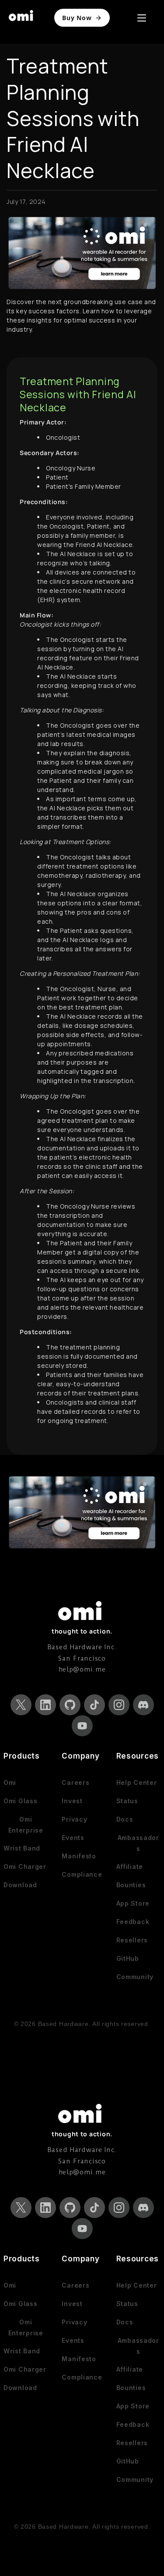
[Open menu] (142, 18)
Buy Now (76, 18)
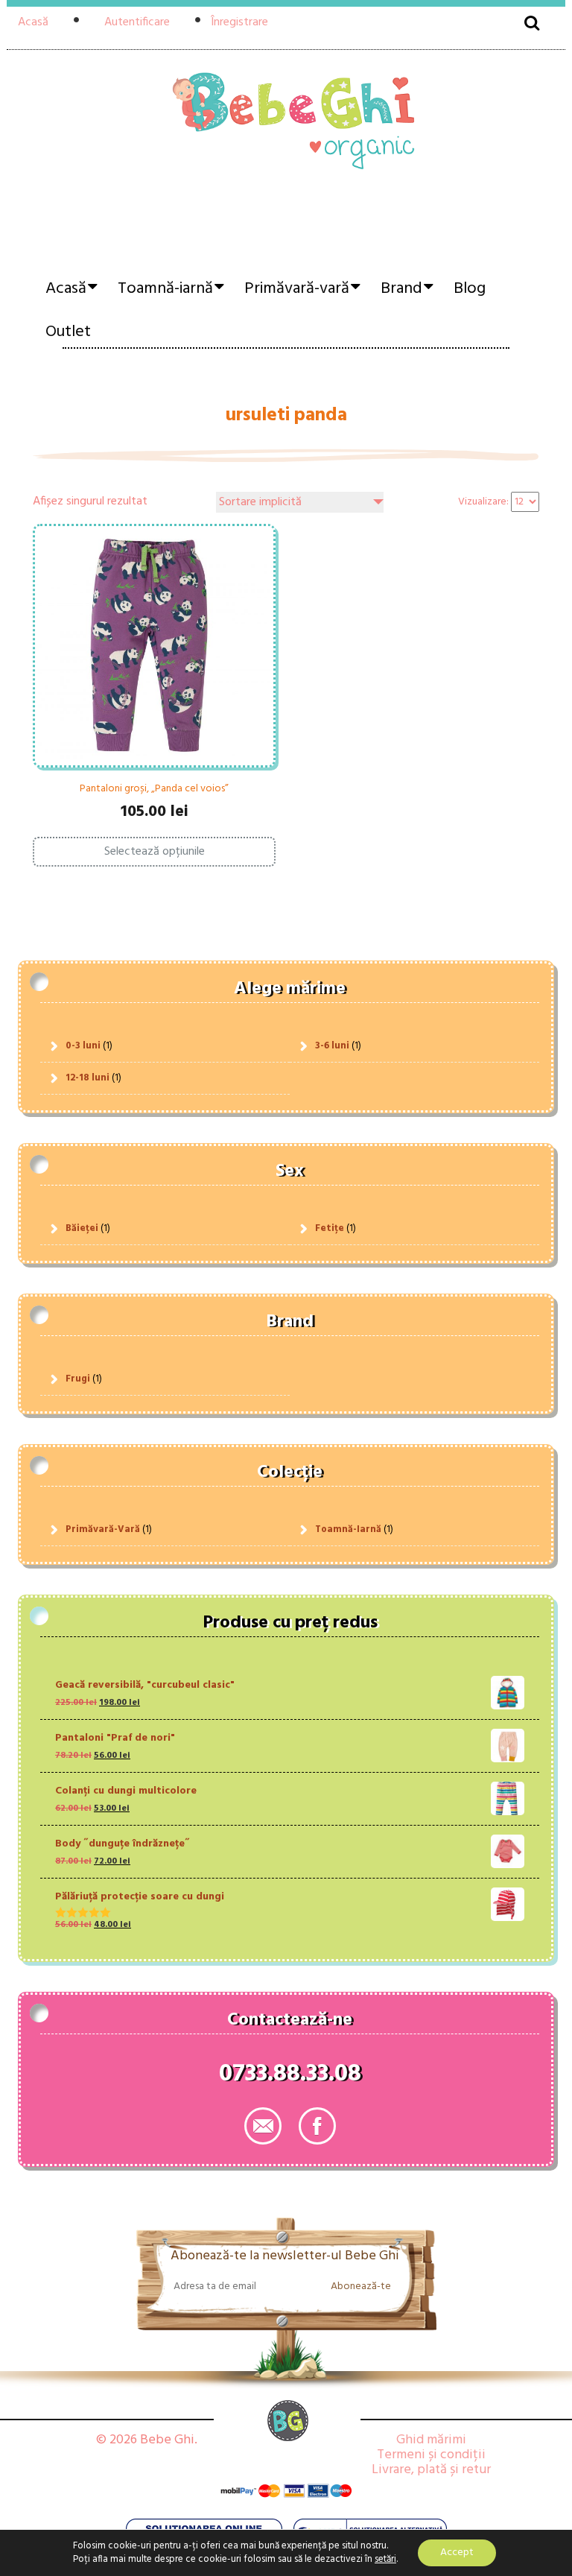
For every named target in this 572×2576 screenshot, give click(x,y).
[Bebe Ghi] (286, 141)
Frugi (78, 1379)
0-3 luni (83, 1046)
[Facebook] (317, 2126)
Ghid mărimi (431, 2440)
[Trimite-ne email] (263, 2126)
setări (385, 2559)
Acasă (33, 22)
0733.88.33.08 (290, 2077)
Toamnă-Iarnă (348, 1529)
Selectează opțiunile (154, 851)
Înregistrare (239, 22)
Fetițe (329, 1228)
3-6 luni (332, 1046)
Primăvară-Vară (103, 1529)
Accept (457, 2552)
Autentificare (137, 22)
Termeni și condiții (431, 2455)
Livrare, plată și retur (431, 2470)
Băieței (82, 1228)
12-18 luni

EXERCISE DESCRIPTION: All lines from the one that holds "Accept (457, 2552)" through the end of the material, both ends included, should be restated exactly.

SOLUTION FOR THIS TASK:
Accept (457, 2552)
Autentificare (137, 22)
Termeni și condiții (431, 2455)
Livrare, plată și retur (431, 2470)
Băieței (82, 1228)
12-18 luni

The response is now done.